A four-year longitudinal study of 19 Latin American countries published in 2010 showed most of the countries had increased their surgery rates over that period, with increases of up to 186%, but still failed to provide adequate surgical coverage. The study also shown a significant correlation between gross national income per capita and cataract-surgery rate in the countries involved.

In a study published in 2014, the weighted-mean regional surgery rate was found to have increased by 70% from 2005 to 2012, rising from 1,562 to 2,672 cataract surgeries per million inhabitants. The weighted mean number of ophthalmologists per million inhabitants in the region was approximately 62. Cataract-surgery coverage widely varied across Latin America, ranging from 15% in El Salvador, to 77% in Uruguay. Barriers cited included cost of surgery and lack of awareness about available surgical treatment. The number of available ophthalmologists appeared to be adequate, but the number of those who practised eye surgery was unknown.
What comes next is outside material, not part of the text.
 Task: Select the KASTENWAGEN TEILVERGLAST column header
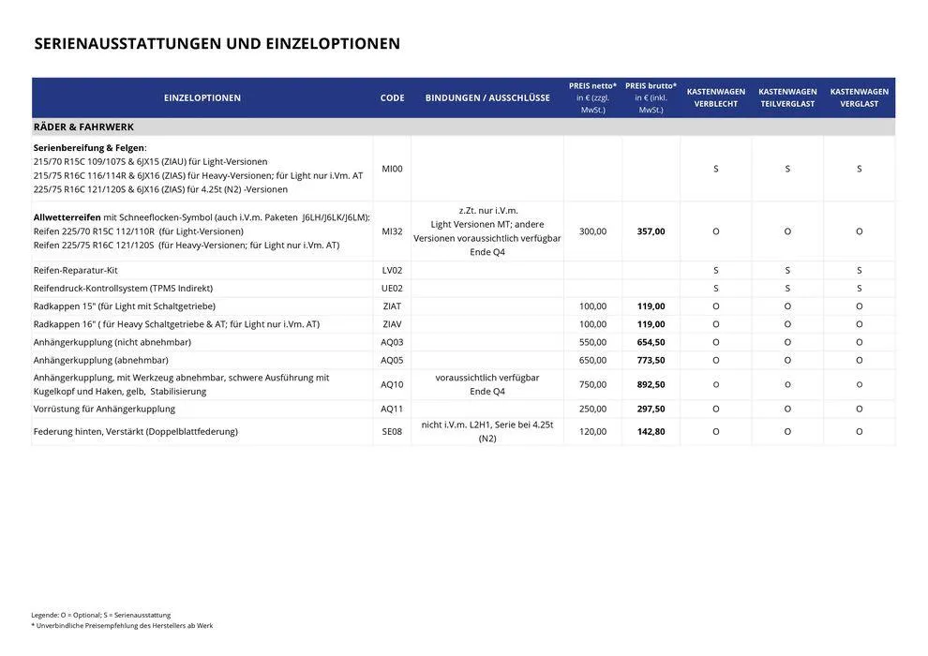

A 2009 study showed that the prevalence of cataract blindness in people 50 years and older ranged from 0.5% in Buenos Aires, to 2.3% in parts of Guatemala. Poor vision due to cataracts ranged from 0.9% in Buenos Aires, to 10.7% in parts of Peru. Cataract-surgical coverage ranged from good in parts of Brazil to poor in Paraguay, Peru, and Guatemala. Visual outcome after cataract surgery was close to conformity with WHO guidelines in Buenos Aires, where more than 80% of post-surgery eyes had visual acuity of 6/18 (20/60) or better, but ranged between 60% and 79% in most of the other regions, and was less than 60% in Guatemala and Peru.

==North America==
===United States===
As of 2011, cataract surgery is the most frequently performed surgical procedure in the United States, with 1.8 million Medicare beneficiaries undergoing the procedure in 2004. This rate is expected to increase as the population ages.